哌嗪雌酚酮对去卵巢大鼠骨代谢的作用

目的研究哌嗪雌酚酮(一种新合成雌激素哌嗪类衍生物)对去卵巢大鼠骨代谢及子宫的作用。方法 雌酚酮(E) 0.75 mg·kg^-1·d^-1,哌嗪雌酚酮(P-E) 1和10 mg·kg^-1·d^-1,ig共90 d,骨形态计量学测量。结果去卵巢大鼠子宫萎缩,血清胆固醇升高,骨量减少伴骨高转化的改变。E组与去卵巢组比,子宫重量增加,血清胆固醇降低,骨高转化降低。P-E(1 mg)组与去卵巢组比,子宫重量轻微增加,骨量增加,骨形成和骨吸收均维持在去卵巢组的高水平。P-E(10 mg)组比低剂量组增加更多的骨量,但其作用机理与雌酚酮相同,明显地降低骨转化。结论哌嗪雌酚酮可预防去卵巢大鼠所致的骨丢失。低剂量(1 mg)组对子宫未见明显副作用。

Piperazinyl estrone prevents bone loss in ovariectomized rats

AIM: To determine the effect of piperazinyl estrone, a new estrogen derivative, on bone turnover, bone mass and uteri in ovariectomized rats. METHODS: Female Sprague-Dawley rats were ovariectomized (OVX) or sham operated (sham) at the age of 3 months and treated with estrone (E) at 0.75 mg.kg-1.d-1, or with piperazinyl estrone (P-E) at 1 or 10 mg.kg-1.d-1, orally, for 3 months. At the time of death, the uterine weight was measured. Bone histomorphometric analysis of proximal tibial metaphyses (PTM) was performed in undecalcified sections. RESULTS: Bone histomorphometric data showed that the percent trabecular area (% Tb.Ar) of OVX rats with bone high turnover was significantly decreased. The uteri were atrophied. The percent trabecular area (% Tb.Ar) of estrone treated group was increased in decreasing bone turnover manner. But the size and weight of uteri in this group were increased vs OVX group. The bone loss induced by OVX was preserved by P-E treatment, but the mechanism of maintaining bone is different from that of E-treated rats.

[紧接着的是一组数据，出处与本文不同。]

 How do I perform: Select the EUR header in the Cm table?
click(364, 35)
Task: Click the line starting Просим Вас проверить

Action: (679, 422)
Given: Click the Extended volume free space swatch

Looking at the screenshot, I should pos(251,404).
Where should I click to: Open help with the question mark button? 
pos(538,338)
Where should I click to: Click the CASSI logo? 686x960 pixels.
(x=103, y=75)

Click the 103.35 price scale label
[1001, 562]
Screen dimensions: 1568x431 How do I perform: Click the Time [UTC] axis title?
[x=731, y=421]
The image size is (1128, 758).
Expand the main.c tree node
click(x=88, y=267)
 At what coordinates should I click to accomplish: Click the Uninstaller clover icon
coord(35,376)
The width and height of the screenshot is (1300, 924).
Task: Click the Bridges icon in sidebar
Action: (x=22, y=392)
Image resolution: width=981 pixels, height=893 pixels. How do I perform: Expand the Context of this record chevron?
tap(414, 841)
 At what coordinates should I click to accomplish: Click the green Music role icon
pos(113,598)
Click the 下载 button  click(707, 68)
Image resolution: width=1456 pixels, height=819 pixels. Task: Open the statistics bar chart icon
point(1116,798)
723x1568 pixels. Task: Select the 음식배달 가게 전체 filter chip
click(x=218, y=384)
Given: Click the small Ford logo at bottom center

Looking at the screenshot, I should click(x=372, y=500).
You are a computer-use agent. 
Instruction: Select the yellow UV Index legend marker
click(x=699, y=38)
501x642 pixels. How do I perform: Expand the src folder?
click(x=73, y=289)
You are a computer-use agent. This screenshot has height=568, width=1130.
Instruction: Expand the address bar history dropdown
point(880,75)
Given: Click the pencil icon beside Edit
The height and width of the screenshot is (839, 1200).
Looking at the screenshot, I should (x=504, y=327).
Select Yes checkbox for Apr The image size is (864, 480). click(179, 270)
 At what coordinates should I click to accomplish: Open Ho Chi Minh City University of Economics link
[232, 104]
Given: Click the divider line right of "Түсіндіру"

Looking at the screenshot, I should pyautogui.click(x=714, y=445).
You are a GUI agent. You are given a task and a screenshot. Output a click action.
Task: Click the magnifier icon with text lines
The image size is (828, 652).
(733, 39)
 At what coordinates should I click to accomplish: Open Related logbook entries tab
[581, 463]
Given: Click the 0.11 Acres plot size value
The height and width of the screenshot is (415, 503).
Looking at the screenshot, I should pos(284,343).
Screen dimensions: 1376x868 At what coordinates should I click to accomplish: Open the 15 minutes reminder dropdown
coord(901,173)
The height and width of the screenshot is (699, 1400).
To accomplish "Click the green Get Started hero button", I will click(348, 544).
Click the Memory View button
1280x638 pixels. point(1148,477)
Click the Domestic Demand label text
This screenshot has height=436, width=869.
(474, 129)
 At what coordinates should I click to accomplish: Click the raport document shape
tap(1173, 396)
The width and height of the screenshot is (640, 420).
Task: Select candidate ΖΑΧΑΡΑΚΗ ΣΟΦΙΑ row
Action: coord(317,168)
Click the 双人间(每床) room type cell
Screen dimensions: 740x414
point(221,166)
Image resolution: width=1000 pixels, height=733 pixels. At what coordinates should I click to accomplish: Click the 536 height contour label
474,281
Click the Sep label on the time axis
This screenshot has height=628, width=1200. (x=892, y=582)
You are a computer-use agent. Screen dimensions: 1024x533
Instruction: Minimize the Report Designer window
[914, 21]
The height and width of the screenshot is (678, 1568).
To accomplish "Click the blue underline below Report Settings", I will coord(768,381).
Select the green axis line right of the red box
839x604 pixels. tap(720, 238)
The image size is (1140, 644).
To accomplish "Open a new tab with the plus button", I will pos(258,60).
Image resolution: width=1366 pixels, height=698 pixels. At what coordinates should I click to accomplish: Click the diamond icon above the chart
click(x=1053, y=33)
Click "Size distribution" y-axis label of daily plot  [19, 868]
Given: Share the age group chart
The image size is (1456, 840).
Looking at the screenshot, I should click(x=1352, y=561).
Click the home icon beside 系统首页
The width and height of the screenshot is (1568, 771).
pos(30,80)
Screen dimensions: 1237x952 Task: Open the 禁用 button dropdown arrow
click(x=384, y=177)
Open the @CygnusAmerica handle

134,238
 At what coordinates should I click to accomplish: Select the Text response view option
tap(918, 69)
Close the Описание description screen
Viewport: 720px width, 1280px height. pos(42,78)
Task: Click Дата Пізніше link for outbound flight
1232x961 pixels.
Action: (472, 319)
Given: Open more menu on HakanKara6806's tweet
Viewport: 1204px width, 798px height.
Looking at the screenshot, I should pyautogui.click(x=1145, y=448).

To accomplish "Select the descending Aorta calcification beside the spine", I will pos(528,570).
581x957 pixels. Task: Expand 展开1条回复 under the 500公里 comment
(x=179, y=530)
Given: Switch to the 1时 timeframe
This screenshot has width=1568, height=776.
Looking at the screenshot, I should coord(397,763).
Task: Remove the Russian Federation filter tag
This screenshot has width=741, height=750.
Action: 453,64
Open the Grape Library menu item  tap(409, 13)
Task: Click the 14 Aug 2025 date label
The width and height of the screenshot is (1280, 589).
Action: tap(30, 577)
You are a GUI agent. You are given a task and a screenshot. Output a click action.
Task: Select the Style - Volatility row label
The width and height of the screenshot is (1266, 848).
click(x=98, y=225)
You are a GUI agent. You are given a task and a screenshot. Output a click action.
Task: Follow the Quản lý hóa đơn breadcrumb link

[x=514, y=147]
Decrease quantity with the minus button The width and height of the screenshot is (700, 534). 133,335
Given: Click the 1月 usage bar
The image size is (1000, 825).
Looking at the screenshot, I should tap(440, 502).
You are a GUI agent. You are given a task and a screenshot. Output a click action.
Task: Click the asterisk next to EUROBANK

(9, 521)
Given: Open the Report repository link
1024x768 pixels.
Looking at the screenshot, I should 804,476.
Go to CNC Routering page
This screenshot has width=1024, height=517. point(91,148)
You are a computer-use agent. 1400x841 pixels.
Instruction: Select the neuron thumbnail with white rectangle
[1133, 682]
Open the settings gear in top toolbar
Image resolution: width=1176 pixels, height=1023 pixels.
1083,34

P-E treatment in low dose did not decrease any bone formation indices, such as percent labeling perimeter, bone formation rate per bone volume (BFR/BV), except bone mineral apposition rate (MAR) compared with E-treated group, and maintained them at OVX level. The uteri were found to be in atrophy compared with the match dose (0.75 mg) of E-treated OVX rats. But rats treated with high dose of P-E showed the same change like E-treated group. CONCLUSION: The finding of this study shows that lower dosage of piperazinyl estrone has effect on preventing the bone losses in OVX rats, while the bone formation and the uterus are not affected, thus supporting the hypothesis that piperazinyl estrone has the potential to prevent postmenopausal bone loss in women with less side effects.